Extract each line holding the word "screenshot" from the entries.

===== Source records

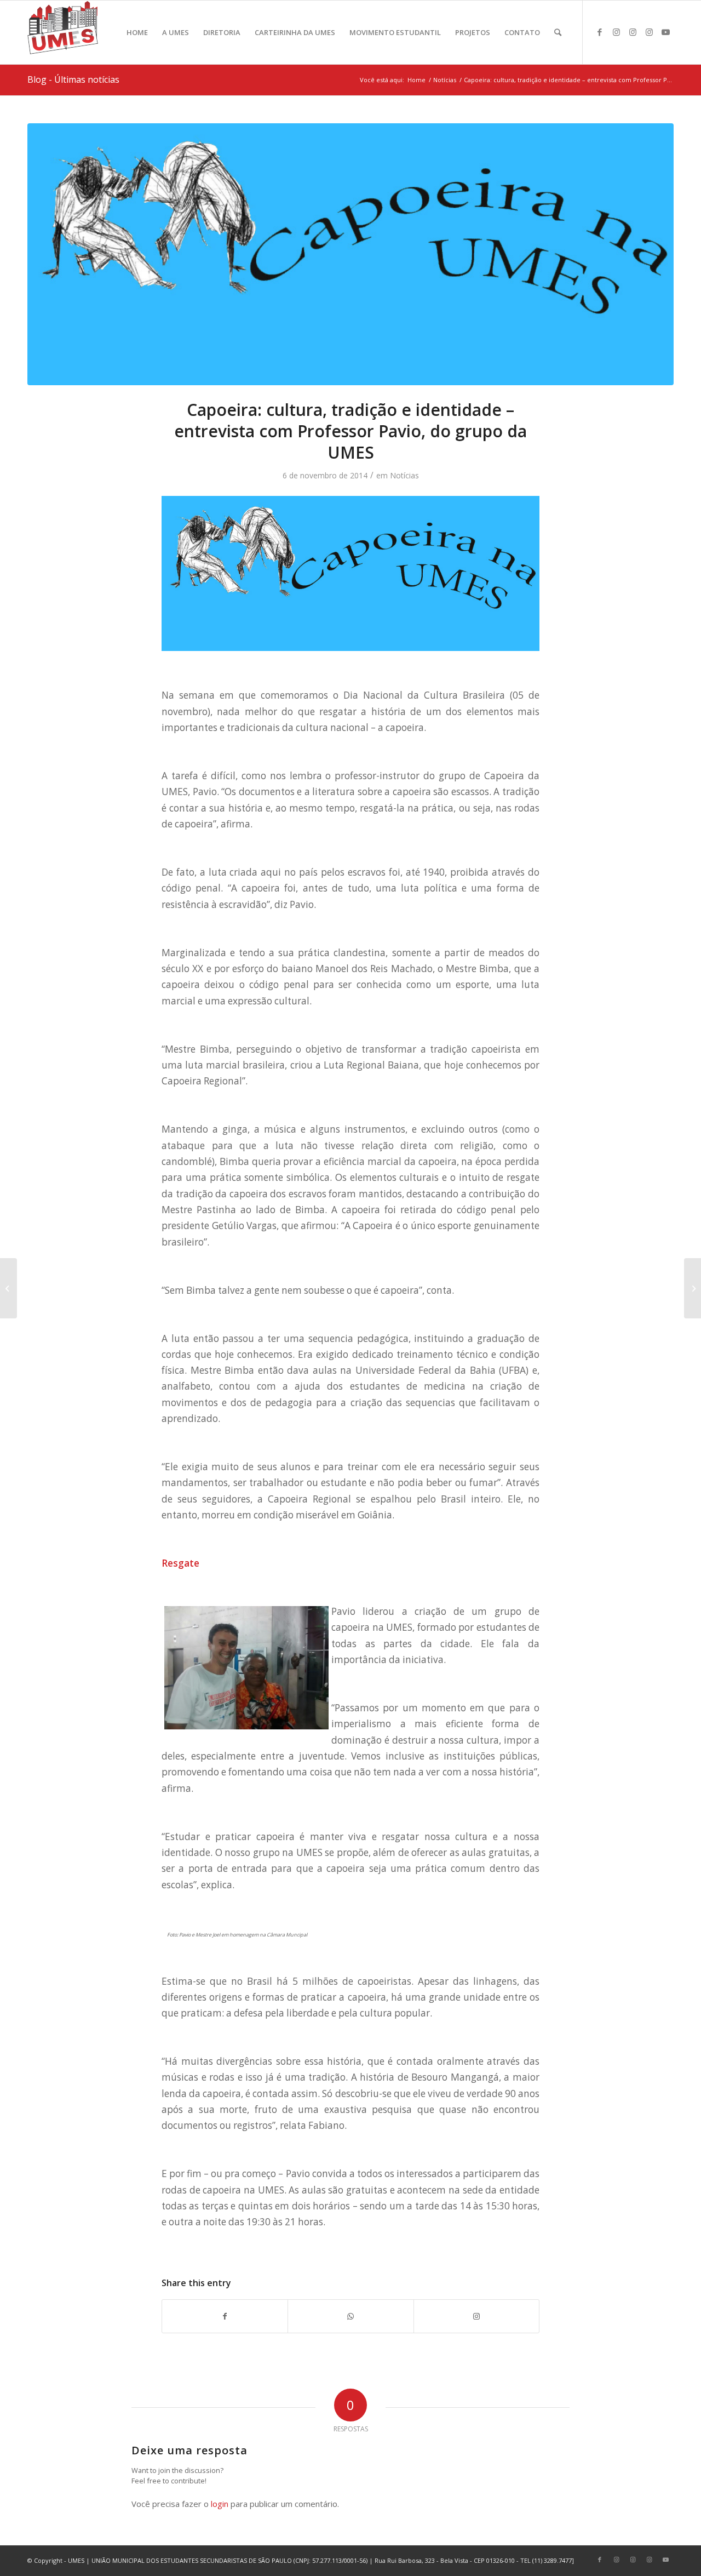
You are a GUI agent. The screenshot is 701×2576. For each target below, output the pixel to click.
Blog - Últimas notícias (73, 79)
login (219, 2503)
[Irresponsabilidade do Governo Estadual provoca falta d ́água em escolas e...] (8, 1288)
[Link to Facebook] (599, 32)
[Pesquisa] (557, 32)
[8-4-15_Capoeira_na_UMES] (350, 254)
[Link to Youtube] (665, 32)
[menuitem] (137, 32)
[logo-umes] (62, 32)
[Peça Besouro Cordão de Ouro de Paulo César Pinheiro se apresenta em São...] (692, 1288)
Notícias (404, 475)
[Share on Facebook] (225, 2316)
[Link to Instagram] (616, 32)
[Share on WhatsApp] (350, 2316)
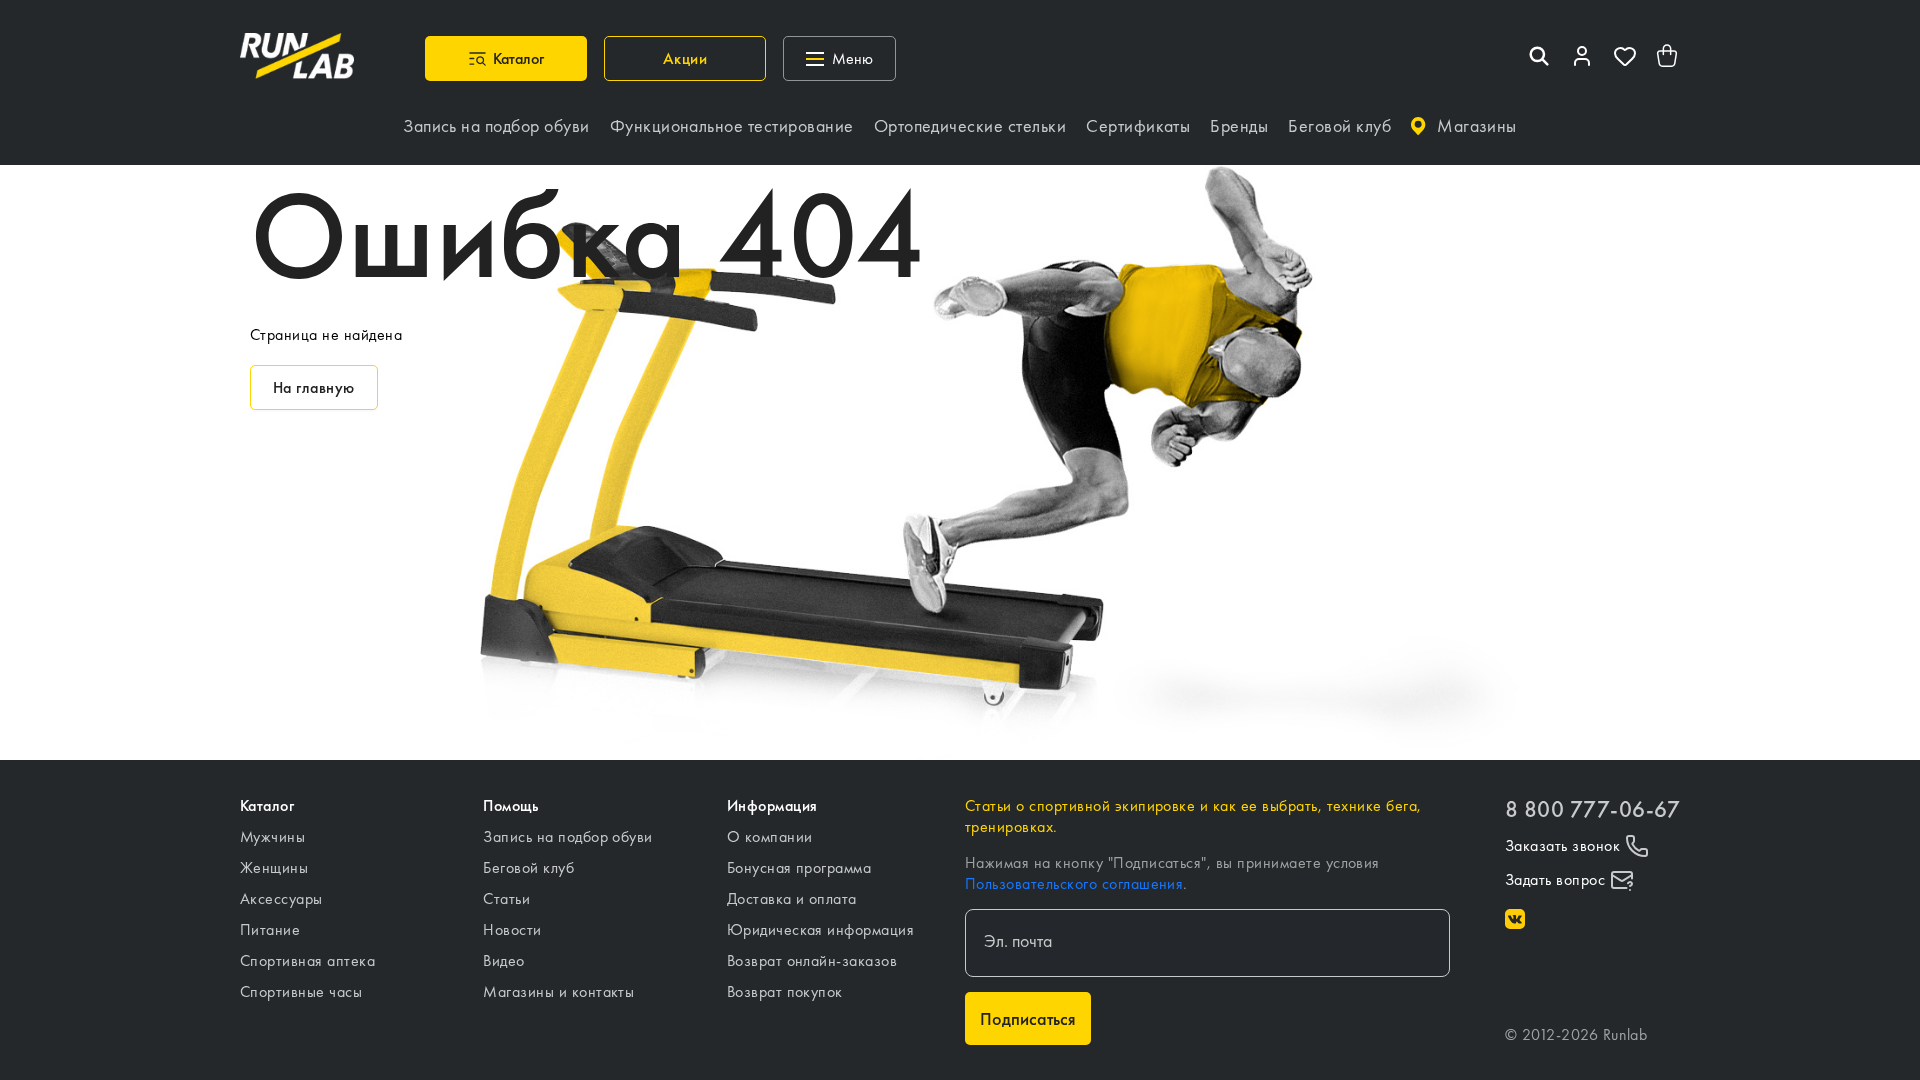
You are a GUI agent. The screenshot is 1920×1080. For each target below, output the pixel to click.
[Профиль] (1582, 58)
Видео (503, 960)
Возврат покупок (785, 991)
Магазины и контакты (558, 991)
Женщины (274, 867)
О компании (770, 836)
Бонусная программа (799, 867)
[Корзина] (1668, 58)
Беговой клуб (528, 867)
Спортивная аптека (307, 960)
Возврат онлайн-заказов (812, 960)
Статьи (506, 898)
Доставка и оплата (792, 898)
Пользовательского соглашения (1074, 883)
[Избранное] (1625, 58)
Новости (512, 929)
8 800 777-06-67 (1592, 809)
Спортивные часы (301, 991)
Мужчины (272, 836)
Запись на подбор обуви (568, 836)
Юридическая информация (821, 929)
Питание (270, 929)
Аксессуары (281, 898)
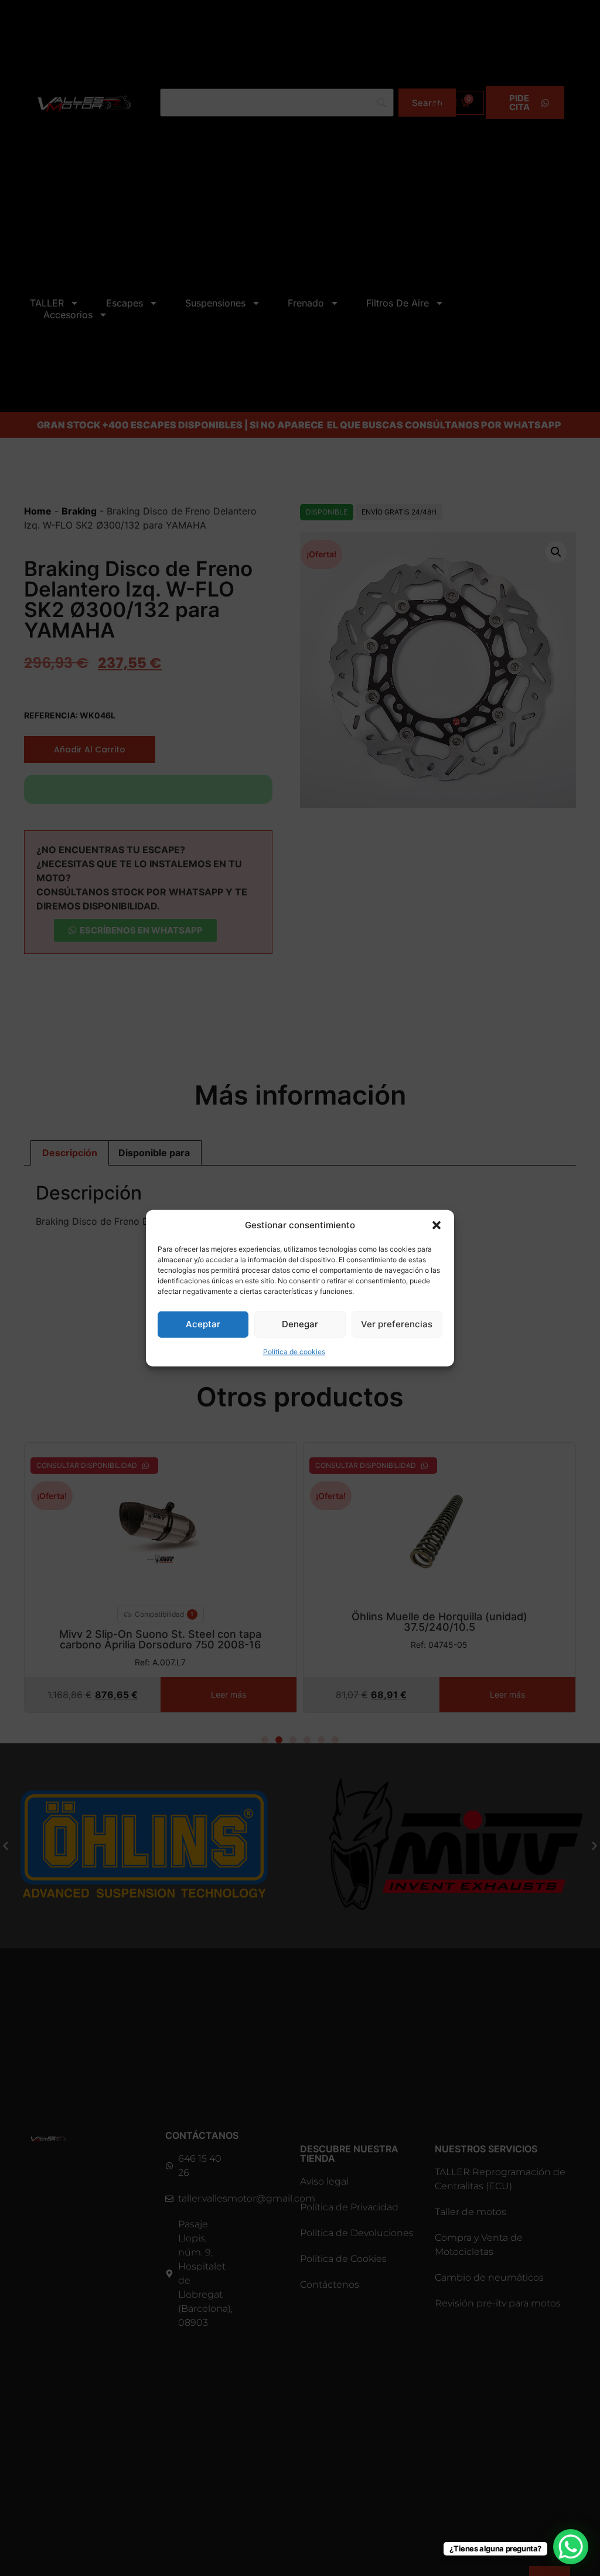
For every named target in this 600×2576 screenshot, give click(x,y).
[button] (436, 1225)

==========

» Worked solution
You are a GUI agent. The screenshot is 701×2576. For each target below, output the pixel to click.
You are a GUI agent. The screenshot is 1920×1080. For each target below, output the pixel to click.
For every named target in this 600×2576 screenshot, give click(x,y).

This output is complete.